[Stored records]
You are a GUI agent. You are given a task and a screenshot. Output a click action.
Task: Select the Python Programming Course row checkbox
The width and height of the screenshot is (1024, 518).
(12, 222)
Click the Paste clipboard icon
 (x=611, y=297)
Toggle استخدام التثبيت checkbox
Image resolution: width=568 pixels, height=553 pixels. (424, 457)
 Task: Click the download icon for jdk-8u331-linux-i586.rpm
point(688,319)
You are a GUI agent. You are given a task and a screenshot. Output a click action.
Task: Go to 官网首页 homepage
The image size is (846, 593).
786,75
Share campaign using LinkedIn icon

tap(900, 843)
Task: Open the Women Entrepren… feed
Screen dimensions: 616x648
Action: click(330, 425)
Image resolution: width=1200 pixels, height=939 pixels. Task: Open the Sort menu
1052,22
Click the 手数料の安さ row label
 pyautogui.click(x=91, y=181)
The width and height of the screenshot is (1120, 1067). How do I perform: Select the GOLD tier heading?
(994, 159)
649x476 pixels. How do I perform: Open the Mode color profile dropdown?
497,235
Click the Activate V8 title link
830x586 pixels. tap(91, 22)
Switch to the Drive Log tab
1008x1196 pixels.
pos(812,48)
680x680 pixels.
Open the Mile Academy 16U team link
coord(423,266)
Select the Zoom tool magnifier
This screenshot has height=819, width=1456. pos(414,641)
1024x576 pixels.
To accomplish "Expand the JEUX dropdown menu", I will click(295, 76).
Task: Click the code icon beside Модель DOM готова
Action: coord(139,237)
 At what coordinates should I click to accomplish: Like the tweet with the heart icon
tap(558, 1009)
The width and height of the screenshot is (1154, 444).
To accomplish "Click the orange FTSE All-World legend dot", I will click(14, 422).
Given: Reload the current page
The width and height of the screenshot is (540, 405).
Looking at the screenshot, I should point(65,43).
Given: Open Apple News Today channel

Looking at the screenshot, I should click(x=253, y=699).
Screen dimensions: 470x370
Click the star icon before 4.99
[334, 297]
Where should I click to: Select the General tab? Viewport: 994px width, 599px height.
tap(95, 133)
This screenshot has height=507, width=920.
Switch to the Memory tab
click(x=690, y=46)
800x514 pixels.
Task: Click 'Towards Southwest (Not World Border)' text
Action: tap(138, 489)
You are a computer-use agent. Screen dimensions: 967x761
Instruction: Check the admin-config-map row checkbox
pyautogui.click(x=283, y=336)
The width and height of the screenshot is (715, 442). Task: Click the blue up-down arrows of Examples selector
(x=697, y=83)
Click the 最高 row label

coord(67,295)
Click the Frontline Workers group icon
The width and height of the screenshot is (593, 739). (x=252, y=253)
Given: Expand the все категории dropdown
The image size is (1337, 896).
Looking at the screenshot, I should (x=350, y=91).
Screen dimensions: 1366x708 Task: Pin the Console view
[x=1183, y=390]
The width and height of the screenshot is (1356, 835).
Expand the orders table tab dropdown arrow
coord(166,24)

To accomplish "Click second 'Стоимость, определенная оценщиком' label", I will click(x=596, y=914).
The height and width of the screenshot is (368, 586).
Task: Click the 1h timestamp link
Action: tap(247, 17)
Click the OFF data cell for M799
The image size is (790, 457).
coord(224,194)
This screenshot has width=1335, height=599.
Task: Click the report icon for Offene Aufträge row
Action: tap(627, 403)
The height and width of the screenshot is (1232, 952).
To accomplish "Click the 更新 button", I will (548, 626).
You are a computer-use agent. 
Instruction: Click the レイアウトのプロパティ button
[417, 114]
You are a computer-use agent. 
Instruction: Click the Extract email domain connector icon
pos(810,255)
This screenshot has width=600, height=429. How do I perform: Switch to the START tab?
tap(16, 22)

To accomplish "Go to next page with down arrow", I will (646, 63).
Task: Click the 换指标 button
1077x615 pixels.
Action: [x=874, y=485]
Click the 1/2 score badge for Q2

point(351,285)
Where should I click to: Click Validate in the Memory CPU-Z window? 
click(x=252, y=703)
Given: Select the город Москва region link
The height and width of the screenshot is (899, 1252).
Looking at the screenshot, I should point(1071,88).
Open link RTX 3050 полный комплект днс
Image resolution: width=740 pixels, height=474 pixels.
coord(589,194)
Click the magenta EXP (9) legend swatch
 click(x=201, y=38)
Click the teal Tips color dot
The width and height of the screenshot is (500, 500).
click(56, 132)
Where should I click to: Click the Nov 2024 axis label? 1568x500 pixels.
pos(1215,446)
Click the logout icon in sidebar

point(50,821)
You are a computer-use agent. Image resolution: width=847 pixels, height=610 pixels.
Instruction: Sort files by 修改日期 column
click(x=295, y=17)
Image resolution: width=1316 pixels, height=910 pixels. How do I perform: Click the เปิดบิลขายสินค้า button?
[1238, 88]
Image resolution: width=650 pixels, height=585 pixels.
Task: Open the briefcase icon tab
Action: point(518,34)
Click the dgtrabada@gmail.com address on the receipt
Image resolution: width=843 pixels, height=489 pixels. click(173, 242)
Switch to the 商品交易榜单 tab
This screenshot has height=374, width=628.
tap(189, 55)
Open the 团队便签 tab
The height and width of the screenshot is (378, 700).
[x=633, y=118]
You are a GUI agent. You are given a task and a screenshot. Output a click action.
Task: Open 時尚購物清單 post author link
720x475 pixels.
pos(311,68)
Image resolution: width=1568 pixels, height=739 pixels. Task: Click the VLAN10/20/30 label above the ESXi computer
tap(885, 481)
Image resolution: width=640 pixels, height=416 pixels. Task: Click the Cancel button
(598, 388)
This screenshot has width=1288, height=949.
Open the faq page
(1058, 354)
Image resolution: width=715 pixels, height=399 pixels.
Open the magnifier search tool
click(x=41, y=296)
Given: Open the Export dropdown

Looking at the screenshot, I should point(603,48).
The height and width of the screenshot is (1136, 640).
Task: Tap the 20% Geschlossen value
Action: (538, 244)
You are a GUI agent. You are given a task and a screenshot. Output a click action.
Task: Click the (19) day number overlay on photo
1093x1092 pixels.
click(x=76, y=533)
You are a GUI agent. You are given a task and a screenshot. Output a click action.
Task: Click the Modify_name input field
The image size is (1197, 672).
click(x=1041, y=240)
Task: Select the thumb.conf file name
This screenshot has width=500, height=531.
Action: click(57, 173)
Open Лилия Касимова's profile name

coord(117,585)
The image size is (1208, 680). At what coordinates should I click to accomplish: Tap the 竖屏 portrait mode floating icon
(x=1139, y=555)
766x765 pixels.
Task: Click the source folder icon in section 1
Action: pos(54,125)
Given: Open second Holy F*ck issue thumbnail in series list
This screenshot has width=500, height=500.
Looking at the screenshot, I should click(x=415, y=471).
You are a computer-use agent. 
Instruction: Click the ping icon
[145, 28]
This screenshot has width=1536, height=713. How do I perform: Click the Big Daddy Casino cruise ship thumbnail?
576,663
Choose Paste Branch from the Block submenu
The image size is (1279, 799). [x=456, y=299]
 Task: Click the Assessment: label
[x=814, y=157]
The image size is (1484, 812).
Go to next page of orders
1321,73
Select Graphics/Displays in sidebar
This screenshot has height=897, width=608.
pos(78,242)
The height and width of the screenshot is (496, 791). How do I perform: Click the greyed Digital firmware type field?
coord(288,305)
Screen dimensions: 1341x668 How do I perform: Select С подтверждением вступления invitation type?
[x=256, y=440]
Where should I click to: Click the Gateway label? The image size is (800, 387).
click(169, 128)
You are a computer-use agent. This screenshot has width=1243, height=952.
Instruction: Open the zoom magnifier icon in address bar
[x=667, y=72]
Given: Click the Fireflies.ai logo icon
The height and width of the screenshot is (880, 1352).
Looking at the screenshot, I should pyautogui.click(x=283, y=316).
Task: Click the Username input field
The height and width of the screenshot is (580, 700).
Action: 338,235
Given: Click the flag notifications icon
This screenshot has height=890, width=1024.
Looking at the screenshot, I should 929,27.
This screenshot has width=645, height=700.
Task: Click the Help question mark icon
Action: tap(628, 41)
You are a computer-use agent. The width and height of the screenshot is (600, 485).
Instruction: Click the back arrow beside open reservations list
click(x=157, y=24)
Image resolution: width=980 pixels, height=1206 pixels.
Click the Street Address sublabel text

Try it: Repeat word for word from the line holding "Task: Click the Username input field" down to the last line above, including both.

Result below:
Task: Click the Username input field
The height and width of the screenshot is (580, 700).
Action: 338,235
Given: Click the flag notifications icon
This screenshot has height=890, width=1024.
Looking at the screenshot, I should 929,27.
This screenshot has width=645, height=700.
Task: Click the Help question mark icon
Action: tap(628, 41)
You are a computer-use agent. The width and height of the screenshot is (600, 485).
Instruction: Click the back arrow beside open reservations list
click(x=157, y=24)
Image resolution: width=980 pixels, height=1206 pixels.
Click the Street Address sublabel text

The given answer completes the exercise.